The devil can cite Scripture for his purpose.2
Without doubt, structuring reference sections is one of the most difficult aspects of SGML production for journal publishers. Table 5 summarizes the types of references for which different publishers create structured SGML.
| DTD | Journal | Book | Conf | Report | Patent | Thesis | Standard | E-ref d | |
|---|---|---|---|---|---|---|---|---|---|
| AIP | F | F | F | F | N | N | N | F | |
| BioOne | F | F | F | N | N | N | N | F | |
| Blackwell | F | F | N | N | N | F | N | F | |
| Elsevier | F | F | F | N | N | N | N | F | |
| Highwire | P a | N | N | N | N | N | N | F | |
| IEEE | F | F | F | F | F | F | F | F | |
| Nature | F | F | N | N | N | N | N | F | |
| PMC | F | F b | F b | N | N | N | N | F | |
| UCP | P c | N | N | N | N | N | N | F | |
| Wiley | F | F | N | N | F | N | F | F | |
| Key: F: Full structure support; N: No structure support. Reference is unstructured text inside a single SGML element; P: Partial structure support | |||||||||
| a The Highwire DTD has elements to tag the journal title, volume, date and first page. Other reference components are not tagged because they are not required for reference linking to databases today. | |||||||||
| b PMC allows fully structured book and edited book references. Some publishers, however, may only partially tag the reference content in their own DTD. The result, when converted to the PMC DTD, may be a partially tagged reference. For example: <bibl id="B12"><title><p>Arenaviruses (Chapter 50).</p></title> <aug><au ca="no" ce="no"><snm>Peters</snm><fnm>CJ</fnm></au> <au ca="no" ce="no"><snm>Buchmeier</snm><fnm>MJ</fnm></au> <au ca="no" ce="no"><snm>Rollin</snm><fnm>PE</fnm></au> <au ca="no" ce="no"><snm>Ksiazek</snm><fnm>TG</fnm></au></aug> <source>In Virology; third Edition. Edited by B.N. Fields, et al. Lippincott-Raven,</source> <pubdate>1996</pubdate> <fpage>1521</fpage><lpage>1551</lpage></bibl> In order to establish a link from this data, it would be necessary to sub-parse the <source> data: book name, edition, editors, and publisher. | |||||||||
| c UCP does not include structural sub-elements in references. Reference linking information to a variety of databases (e.g., ADS, Medline) is stored in reference attributes. When queried, UCP replied they could tag sub-elements based on pattern matching to produce archive SGML. | |||||||||
| d All surveyed DTDs support tagging of external links in references, allowing the link to be completed if the data is correctly tagged. However, in the case of electronic references, many of the other elements may not be fully structured due to the variety of styles used by authors in citing web resources. As a result, E-refs are fully structured in some cases and partially structured in others. | |||||||||
Typically, journal references have a somewhat predictable structure. Most publishers tag these references for production purposes, including the ability to establish external links. However, the tagging approach varies in several aspects from publisher to publisher:
Most of these structuring approaches also apply to non-journal references — if they were parsed. Many publishers do not structure non-journal references because they are more difficult to parse than journal references, they appear less frequently, and databases to which these references can be linked are less common. As a result, some publishers do not include support for non-journal references in their DTDs (see Table 5).

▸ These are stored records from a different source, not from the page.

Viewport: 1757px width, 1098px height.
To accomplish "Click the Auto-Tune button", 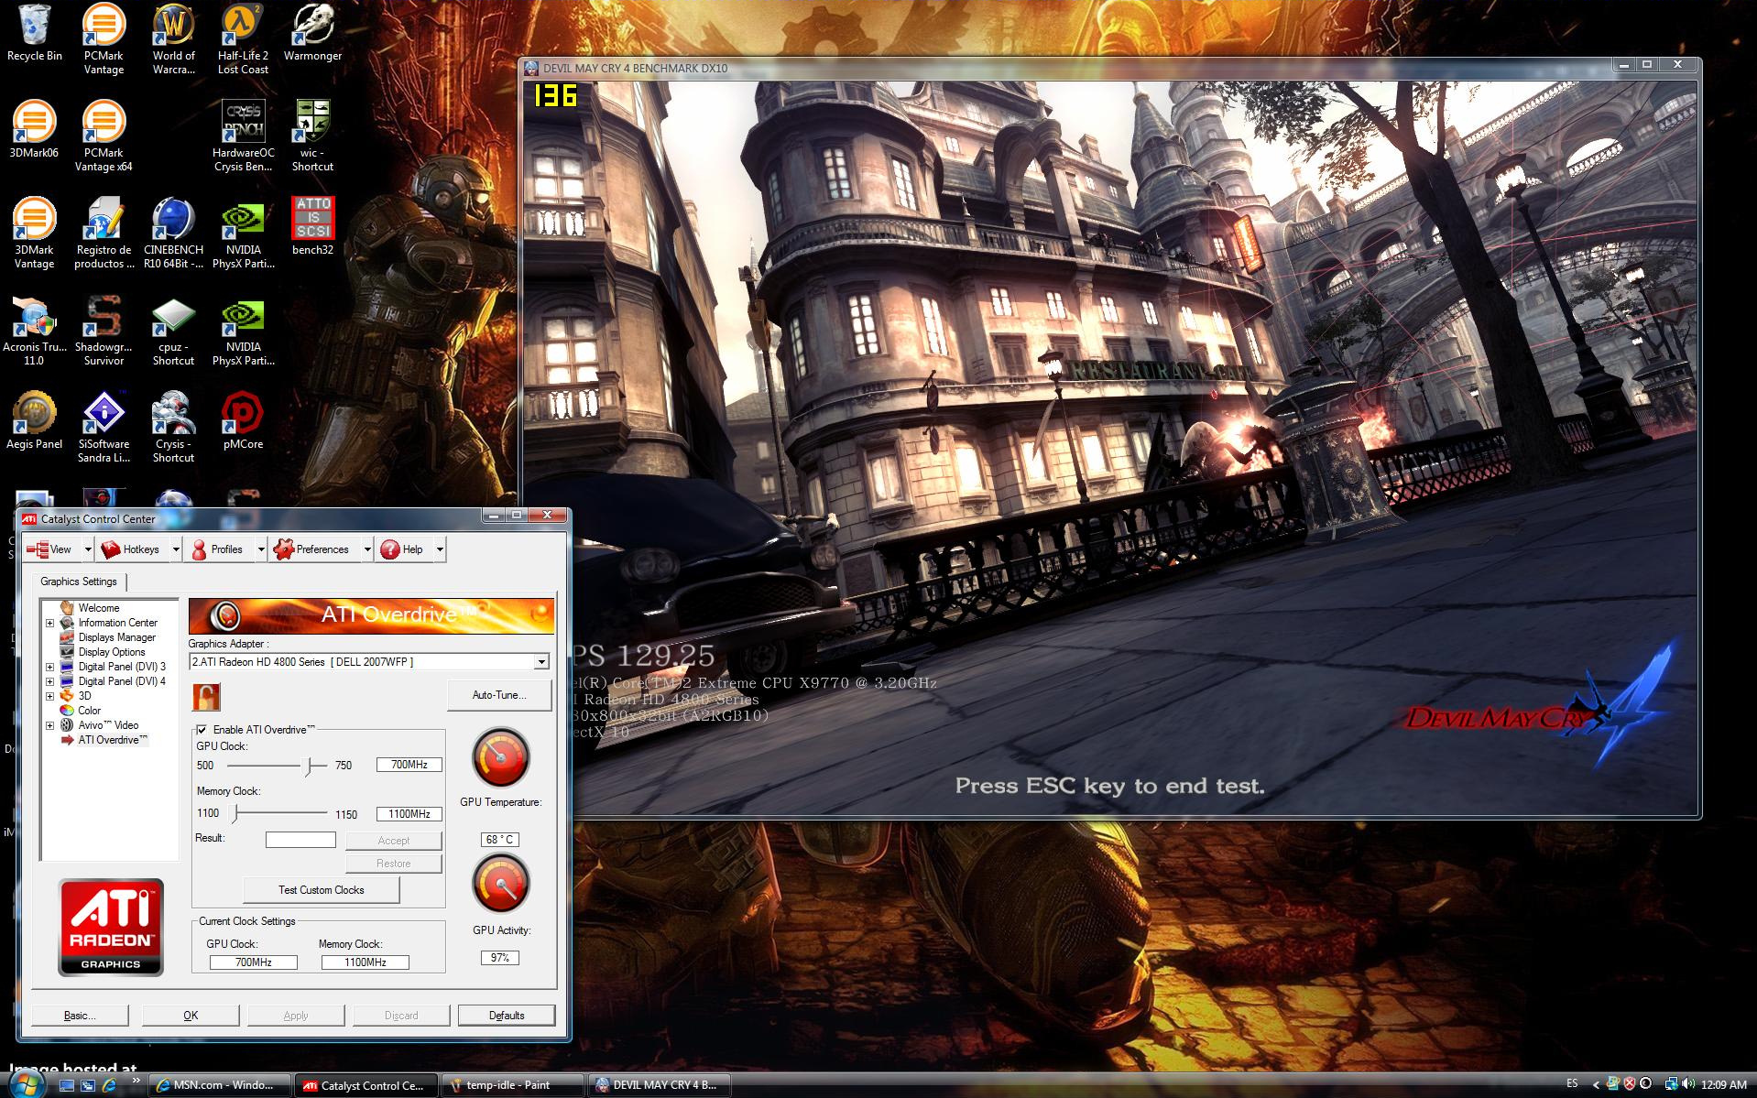I will click(x=499, y=695).
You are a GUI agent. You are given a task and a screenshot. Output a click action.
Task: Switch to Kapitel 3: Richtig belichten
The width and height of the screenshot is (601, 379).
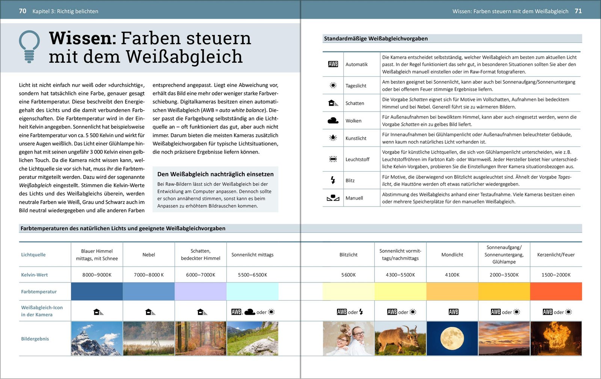(65, 11)
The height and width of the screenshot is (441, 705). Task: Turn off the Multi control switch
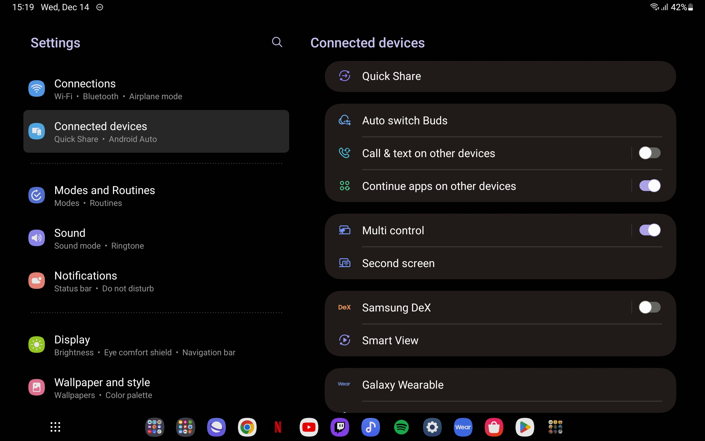649,230
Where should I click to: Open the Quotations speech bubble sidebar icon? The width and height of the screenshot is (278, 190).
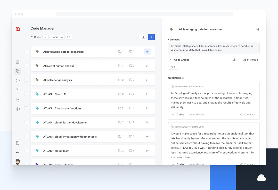click(18, 81)
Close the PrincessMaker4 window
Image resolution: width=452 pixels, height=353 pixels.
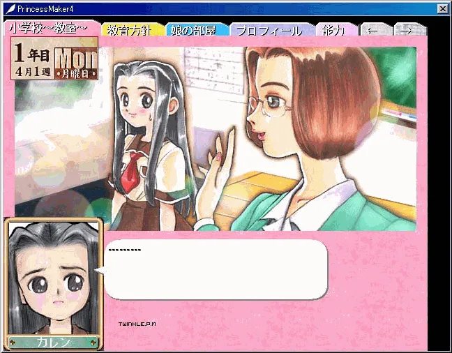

A closer examination reveals that the DTD structures and SGML tagging are related to each publisher's production processes and business requirements.
The Highwire DTD only has elements to structure journal references and the model only includes those elements required to link citations to articles or abstracts. Because Highwire only establishes journal links, this minimalist tagging satisfies their requirements without placing any extra burden on those who create the SGML. Because Highwire does not create links to non-journal content when they place articles online, they have chosen not to include tags to structure these references in their DTD.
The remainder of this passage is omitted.